▶ _Exercise prompt_: Can you update the rows below so that every "Instruction" becomes "Command", leaving everything else unchanged?
━━━━━ Task input ━━━━━
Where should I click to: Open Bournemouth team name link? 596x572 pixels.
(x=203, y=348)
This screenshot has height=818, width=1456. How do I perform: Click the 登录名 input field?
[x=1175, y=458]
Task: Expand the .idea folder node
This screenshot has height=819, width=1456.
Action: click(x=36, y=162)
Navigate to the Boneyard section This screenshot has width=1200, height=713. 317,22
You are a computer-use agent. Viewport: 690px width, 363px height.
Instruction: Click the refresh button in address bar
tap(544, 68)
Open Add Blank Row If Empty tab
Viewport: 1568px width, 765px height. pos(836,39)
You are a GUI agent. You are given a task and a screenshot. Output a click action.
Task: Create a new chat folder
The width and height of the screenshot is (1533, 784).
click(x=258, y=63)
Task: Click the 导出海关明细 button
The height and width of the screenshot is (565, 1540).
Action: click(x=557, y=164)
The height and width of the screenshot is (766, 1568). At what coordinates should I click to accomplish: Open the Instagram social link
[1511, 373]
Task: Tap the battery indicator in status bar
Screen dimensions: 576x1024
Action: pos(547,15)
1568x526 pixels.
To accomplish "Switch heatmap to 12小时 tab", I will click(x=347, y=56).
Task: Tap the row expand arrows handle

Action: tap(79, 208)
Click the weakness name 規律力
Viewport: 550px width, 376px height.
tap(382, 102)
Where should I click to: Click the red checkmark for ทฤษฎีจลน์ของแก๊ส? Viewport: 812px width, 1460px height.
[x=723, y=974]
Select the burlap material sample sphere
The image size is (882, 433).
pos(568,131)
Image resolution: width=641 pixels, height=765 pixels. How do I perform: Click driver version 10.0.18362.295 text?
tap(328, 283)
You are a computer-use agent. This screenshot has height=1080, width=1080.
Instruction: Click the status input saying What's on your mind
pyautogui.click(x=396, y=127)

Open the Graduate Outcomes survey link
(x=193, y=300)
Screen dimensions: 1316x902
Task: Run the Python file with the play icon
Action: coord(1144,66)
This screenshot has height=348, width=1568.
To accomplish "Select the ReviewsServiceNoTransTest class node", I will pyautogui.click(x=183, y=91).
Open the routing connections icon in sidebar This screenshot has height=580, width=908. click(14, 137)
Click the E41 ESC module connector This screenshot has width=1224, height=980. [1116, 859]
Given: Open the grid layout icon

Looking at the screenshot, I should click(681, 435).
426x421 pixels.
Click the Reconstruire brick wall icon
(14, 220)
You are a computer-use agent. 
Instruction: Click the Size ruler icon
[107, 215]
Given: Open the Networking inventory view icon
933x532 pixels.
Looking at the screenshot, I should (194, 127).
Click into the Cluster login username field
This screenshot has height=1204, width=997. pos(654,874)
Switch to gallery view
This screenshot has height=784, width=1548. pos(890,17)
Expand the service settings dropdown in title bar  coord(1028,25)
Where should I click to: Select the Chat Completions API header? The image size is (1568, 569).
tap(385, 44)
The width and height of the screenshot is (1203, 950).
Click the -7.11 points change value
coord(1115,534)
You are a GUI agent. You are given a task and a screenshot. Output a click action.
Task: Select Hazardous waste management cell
━━━━━
▶ _Full output_:
Where should I click to: Open Bournemouth team name link? 596x572 pixels.
(x=203, y=348)
This screenshot has height=818, width=1456. How do I perform: Click the 登录名 input field?
[x=1175, y=458]
Task: Expand the .idea folder node
This screenshot has height=819, width=1456.
Action: click(x=36, y=162)
Navigate to the Boneyard section This screenshot has width=1200, height=713. 317,22
You are a computer-use agent. Viewport: 690px width, 363px height.
Command: Click the refresh button in address bar
tap(544, 68)
Open Add Blank Row If Empty tab
Viewport: 1568px width, 765px height. pos(836,39)
You are a GUI agent. You are given a task and a screenshot. Output a click action.
Task: Create a new chat folder
The width and height of the screenshot is (1533, 784).
click(x=258, y=63)
Task: Click the 导出海关明细 button
The height and width of the screenshot is (565, 1540).
Action: click(x=557, y=164)
The height and width of the screenshot is (766, 1568). At what coordinates should I click to accomplish: Open the Instagram social link
[1511, 373]
Task: Tap the battery indicator in status bar
Screen dimensions: 576x1024
Action: pos(547,15)
1568x526 pixels.
To accomplish "Switch heatmap to 12小时 tab", I will click(x=347, y=56).
Task: Tap the row expand arrows handle

Action: tap(79, 208)
Click the weakness name 規律力
Viewport: 550px width, 376px height.
tap(382, 102)
Where should I click to: Click the red checkmark for ทฤษฎีจลน์ของแก๊ส? Viewport: 812px width, 1460px height.
[x=723, y=974]
Select the burlap material sample sphere
The image size is (882, 433).
pos(568,131)
Image resolution: width=641 pixels, height=765 pixels. How do I perform: Click driver version 10.0.18362.295 text?
tap(328, 283)
You are a computer-use agent. This screenshot has height=1080, width=1080.
Command: Click the status input saying What's on your mind
pyautogui.click(x=396, y=127)

Open the Graduate Outcomes survey link
(x=193, y=300)
Screen dimensions: 1316x902
Task: Run the Python file with the play icon
Action: coord(1144,66)
This screenshot has height=348, width=1568.
To accomplish "Select the ReviewsServiceNoTransTest class node", I will pyautogui.click(x=183, y=91).
Open the routing connections icon in sidebar This screenshot has height=580, width=908. click(14, 137)
Click the E41 ESC module connector This screenshot has width=1224, height=980. [1116, 859]
Given: Open the grid layout icon

Looking at the screenshot, I should click(681, 435).
426x421 pixels.
Click the Reconstruire brick wall icon
(14, 220)
You are a computer-use agent. 
Command: Click the Size ruler icon
[107, 215]
Given: Open the Networking inventory view icon
933x532 pixels.
Looking at the screenshot, I should (194, 127).
Click into the Cluster login username field
This screenshot has height=1204, width=997. pos(654,874)
Switch to gallery view
This screenshot has height=784, width=1548. pos(890,17)
Expand the service settings dropdown in title bar  coord(1028,25)
Where should I click to: Select the Chat Completions API header? The image size is (1568, 569).
tap(385, 44)
The width and height of the screenshot is (1203, 950).
Click the -7.11 points change value
coord(1115,534)
You are a GUI agent. You are given a task and a screenshot. Output a click action.
Task: Select Hazardous waste management cell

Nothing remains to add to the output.